Install AlloyDB Omni on Kubernetes

This page provides an overview of the AlloyDB Omni Kubernetes Operator, with instructions for using it to deploy AlloyDB Omni onto a Kubernetes cluster. This page assumes basic familiarity with Kubernetes operation.

For instructions on installing AlloyDB Omni onto a standard Linux environment, see Install AlloyDB Omni.

Overview

To deploy AlloyDB Omni onto a Kubernetes cluster, install the AlloyDB Omni Operator, an extension to the Kubernetes API provided by Google.

You configure and control a Kubernetes-based AlloyDB Omni database cluster by pairing declarative manifest files with the kubectl utility, just like any other Kubernetes-based deployment. You do not use the AlloyDB Omni CLI, which is intended for deployments onto individual Linux machines and not Kubernetes clusters.

Before you begin

You need access to the following:

Each node in the Kubernetes cluster must have the following:

  • A minimum of two x86 or AMD64 CPUs.
  • At least 8GB of RAM.
  • Linux kernel version 4.18 or later.
  • Control group v2 (cgroup v2) enabled.

Use Helm charts

You can use Helm charts from the repository alloydb-omni-samples to deploy the components shown in this guide.

Install the AlloyDB Omni Operator

To install the AlloyDB Omni Operator, follow these steps:

  1. Define several environment variables:

    export GCS_BUCKET=alloydb-omni-operator
    export HELM_PATH=$(gcloud storage cat gs://$GCS_BUCKET/latest)
    export OPERATOR_VERSION="${HELM_PATH%%/*}"
  2. Download the AlloyDB Omni Operator:

    gcloud storage cp gs://$GCS_BUCKET/$HELM_PATH ./ --recursive
  3. Install the AlloyDB Omni Operator:

    helm install alloydbomni-operator alloydbomni-operator-${OPERATOR_VERSION}.tgz \
    --create-namespace \
    --namespace alloydb-omni-system \
    --atomic \
    --timeout 5m

    Successful installation displays the following output:

    NAME: alloydbomni-operator
    LAST DEPLOYED: CURRENT_TIMESTAMP
    NAMESPACE: alloydb-omni-system
    STATUS: deployed
    REVISION: 1
    TEST SUITE: None
    
  4. Clean up by deleting the downloaded AlloyDB Omni Operator installation file.

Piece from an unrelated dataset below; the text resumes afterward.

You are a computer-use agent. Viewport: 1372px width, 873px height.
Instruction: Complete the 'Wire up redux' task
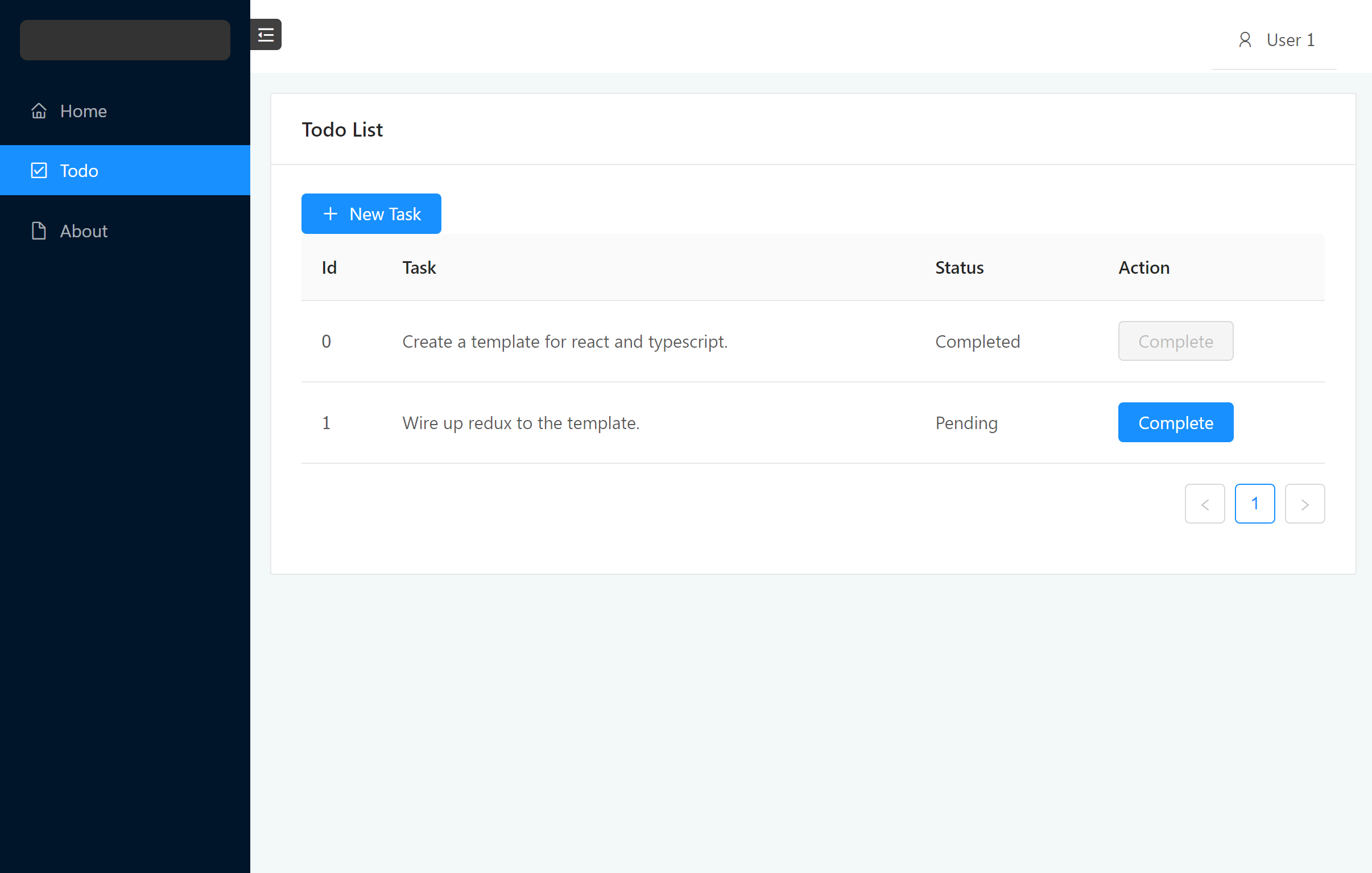(1175, 422)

The file is named alloydbomni-operator-VERSION_NUMBER.tgz, and is located in your current working directory.

Create a database cluster

An AlloyDB Omni database cluster contains all the storage and compute resources needed to run an AlloyDB Omni server, including the primary server, any replicas, and all of your data.

After you install the AlloyDB Omni Operator on your Kubernetes cluster, you can create an AlloyDB Omni database cluster on the Kubernetes cluster by applying a manifest similar to the following:

apiVersion: v1
kind: Secret
metadata:
  name: db-pw-DB_CLUSTER_NAME
type: Opaque
data:
  DB_CLUSTER_NAME: "ENCODED_PASSWORD"
---
apiVersion: alloydbomni.dbadmin.goog/v1
kind: DBCluster
metadata:
  name: DB_CLUSTER_NAME
spec:
  databaseVersion: "15.5.2"
  primarySpec:
    adminUser:
      passwordRef:
        name: db-pw-DB_CLUSTER_NAME
    resources:
      cpu: CPU_COUNT
      memory: MEMORY_SIZE
      disks:
      - name: DataDisk
        size: DISK_SIZE
        storageClass: standard

Replace the following:

  • DB_CLUSTER_NAME: the name of this database cluster—for example, my-db-cluster.

  • ENCODED_PASSWORD: the database login password for the default postgres user role, encoded as a base64 string—for example, Q2hhbmdlTWUxMjM= for ChangeMe123.

  • CPU_COUNT: the number of CPUs available to each database instance in this database cluster.

  • MEMORY_SIZE: the amount of memory per database instance of this database cluster. We recommend setting this to 8 gigabytes per CPU. For example, if you set cpu to 2 earlier in this manifest, then we recommend setting memory to 16Gi.

  • DISK_SIZE: the disk size per database instance—for example, 10Gi.

After you apply this manifest, your Kubernetes cluster contains an AlloyDB Omni database cluster with the specified memory, CPU, and storage configuration. To establish a test connection with the new database cluster, see Connect using the preinstalled psql.